Kündübegi, yani Gündüzbeyi, Gündüzbeylilerin deyimiyle köyü çok severdi. İşi gücü gereği Malatyada bulunmak zorunda kalsa da, baba ocağından, bağdan bahçeden ayrılmazdı. Tayıdı arkadaşlarıyla Derme Suyu manzaralı parklarda, kahvelerde oyun çevirmeden, lafını etmeden merkeze dönmezdi.
Doğan Beyin bir sevdası daha vardı: Malatyaspor...
Sevgisine amatör bir sevgi diyebilirsiniz. Sayın Nurettin Soykanın ekibinde yöneticilik yaptığını anımsıyorum. Başka dönemler yöneticilik teklifi almış ve kabul etmemiş olması da kuvvetle ihtimal. Ama onun sevgisi öyle yönetim kurulu üyeliği şeklinde tezahür eden bir sevgi değildi. Sadece severdi.

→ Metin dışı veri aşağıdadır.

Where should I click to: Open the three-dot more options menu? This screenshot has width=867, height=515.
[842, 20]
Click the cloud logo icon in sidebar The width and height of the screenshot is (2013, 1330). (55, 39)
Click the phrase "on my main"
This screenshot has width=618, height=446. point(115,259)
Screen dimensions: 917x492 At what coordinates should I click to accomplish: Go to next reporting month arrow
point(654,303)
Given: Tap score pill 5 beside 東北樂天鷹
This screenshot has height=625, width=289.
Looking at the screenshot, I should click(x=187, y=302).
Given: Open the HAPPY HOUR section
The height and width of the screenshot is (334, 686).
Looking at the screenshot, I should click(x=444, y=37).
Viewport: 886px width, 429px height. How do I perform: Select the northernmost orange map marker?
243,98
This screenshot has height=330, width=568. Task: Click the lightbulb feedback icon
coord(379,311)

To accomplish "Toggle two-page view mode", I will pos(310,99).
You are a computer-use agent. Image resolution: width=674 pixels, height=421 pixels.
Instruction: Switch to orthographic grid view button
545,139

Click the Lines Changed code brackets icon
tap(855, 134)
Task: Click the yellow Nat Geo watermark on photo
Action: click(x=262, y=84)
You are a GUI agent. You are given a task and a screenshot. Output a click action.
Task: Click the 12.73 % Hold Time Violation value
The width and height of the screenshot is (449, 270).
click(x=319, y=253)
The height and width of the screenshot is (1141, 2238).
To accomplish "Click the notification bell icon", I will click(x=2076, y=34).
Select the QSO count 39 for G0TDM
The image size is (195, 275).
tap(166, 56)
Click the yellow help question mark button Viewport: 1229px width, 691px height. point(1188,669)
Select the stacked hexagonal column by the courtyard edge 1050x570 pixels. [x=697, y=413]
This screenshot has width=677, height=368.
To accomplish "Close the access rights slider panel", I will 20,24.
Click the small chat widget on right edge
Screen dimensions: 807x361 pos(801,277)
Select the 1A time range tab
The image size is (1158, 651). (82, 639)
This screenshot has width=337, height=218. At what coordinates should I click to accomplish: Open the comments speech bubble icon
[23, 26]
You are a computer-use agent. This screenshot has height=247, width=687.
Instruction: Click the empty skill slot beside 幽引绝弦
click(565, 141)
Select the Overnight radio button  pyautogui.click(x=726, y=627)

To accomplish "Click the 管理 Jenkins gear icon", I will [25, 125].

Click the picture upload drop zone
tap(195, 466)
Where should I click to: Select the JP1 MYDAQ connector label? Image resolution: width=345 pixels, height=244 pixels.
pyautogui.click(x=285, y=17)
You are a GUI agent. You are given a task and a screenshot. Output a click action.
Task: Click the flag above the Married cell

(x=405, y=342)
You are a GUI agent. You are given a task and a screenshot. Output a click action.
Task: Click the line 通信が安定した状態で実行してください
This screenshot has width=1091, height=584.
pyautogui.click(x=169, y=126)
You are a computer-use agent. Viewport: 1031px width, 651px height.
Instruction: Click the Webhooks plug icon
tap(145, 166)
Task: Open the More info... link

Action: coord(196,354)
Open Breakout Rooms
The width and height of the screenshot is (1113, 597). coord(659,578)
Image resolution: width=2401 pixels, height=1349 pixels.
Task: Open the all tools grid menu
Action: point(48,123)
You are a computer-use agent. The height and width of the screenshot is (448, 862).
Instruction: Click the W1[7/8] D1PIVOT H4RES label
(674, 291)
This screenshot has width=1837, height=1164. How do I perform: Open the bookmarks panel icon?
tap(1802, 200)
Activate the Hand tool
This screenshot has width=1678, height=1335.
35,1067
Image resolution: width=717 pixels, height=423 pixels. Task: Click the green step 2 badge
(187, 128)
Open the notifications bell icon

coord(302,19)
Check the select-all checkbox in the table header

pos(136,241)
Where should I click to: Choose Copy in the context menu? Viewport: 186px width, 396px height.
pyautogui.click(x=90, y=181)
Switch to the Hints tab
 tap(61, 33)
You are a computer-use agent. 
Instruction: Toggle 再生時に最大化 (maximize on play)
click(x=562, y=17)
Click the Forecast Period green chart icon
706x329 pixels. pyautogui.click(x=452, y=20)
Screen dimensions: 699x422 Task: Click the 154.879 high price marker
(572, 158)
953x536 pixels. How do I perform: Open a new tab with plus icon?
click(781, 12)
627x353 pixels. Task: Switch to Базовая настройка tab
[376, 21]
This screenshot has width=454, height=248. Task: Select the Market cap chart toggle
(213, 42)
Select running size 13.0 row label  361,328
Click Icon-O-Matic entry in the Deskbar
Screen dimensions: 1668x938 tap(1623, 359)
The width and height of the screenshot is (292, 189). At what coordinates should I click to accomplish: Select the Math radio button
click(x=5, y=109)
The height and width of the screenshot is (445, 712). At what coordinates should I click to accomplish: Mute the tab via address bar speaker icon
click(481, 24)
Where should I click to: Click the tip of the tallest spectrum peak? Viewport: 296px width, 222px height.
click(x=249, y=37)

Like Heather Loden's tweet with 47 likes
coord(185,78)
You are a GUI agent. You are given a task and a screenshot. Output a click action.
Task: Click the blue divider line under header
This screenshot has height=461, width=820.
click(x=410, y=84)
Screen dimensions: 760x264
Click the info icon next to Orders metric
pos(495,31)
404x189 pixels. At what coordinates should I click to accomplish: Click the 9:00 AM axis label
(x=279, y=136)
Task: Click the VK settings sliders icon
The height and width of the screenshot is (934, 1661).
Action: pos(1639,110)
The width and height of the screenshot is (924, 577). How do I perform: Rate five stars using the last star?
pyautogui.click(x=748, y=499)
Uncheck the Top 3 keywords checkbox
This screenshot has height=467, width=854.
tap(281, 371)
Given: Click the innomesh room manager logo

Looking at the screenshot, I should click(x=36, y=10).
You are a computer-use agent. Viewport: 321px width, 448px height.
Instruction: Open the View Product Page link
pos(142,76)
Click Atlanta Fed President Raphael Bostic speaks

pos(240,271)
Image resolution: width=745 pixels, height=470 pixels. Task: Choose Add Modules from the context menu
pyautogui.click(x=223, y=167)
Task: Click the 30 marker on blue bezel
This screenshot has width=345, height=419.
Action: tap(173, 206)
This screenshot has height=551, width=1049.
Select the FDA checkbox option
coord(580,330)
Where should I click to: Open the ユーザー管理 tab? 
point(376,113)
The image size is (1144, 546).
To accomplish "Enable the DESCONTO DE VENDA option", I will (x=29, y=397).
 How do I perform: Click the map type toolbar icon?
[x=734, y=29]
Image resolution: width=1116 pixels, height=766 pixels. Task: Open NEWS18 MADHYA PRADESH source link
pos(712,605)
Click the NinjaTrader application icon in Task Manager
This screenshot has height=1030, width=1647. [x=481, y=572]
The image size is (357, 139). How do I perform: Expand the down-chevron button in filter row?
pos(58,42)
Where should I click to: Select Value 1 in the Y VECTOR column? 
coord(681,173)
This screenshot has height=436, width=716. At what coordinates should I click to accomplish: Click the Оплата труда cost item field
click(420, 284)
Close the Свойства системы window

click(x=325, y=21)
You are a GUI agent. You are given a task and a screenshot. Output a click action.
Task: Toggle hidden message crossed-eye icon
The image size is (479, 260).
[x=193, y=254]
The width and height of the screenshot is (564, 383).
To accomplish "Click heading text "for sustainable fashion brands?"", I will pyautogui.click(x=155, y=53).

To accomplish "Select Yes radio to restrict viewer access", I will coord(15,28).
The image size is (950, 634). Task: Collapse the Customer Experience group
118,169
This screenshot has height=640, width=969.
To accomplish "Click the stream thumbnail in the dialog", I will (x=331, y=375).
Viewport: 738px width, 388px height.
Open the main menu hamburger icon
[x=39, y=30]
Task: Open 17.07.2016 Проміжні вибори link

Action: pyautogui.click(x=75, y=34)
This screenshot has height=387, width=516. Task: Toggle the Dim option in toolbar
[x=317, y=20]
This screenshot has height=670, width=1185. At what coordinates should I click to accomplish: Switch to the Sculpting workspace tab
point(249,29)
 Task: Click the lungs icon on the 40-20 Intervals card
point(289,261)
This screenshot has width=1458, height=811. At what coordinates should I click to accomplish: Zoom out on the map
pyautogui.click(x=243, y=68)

Malatyasporun 1. ligdeki ilk dönemi Malatyaspor, İstanbulda oynanan bir maçta haksızlığa uğramış, maçı kaybetmiş. Doğan Bey bu haksızlığa içerliyor, erinmiyor, bir şekilde maçı yöneten hakemin telefonunu (o yılların tek iletişim aracı) buluyor ve ona kibar bir şekilde neden böyle yaptınız? diye sitem ediyor. Tüm kızgınlığına karşın, nezaketini elden bırakmadan hakemi misafir olarak Malatyaya davet ediyor.
Doğan Beyle 1991 yılında Bolu Geredede sezon öncesi kampta bulunmuştum. Futbolculara, onca kamp yiyeceği içeceğinin yetmeyeceğini düşünerek, Gündüzbey dutundan imal halis muhlis pekmezi getirtmeyi ihmal etmemişti.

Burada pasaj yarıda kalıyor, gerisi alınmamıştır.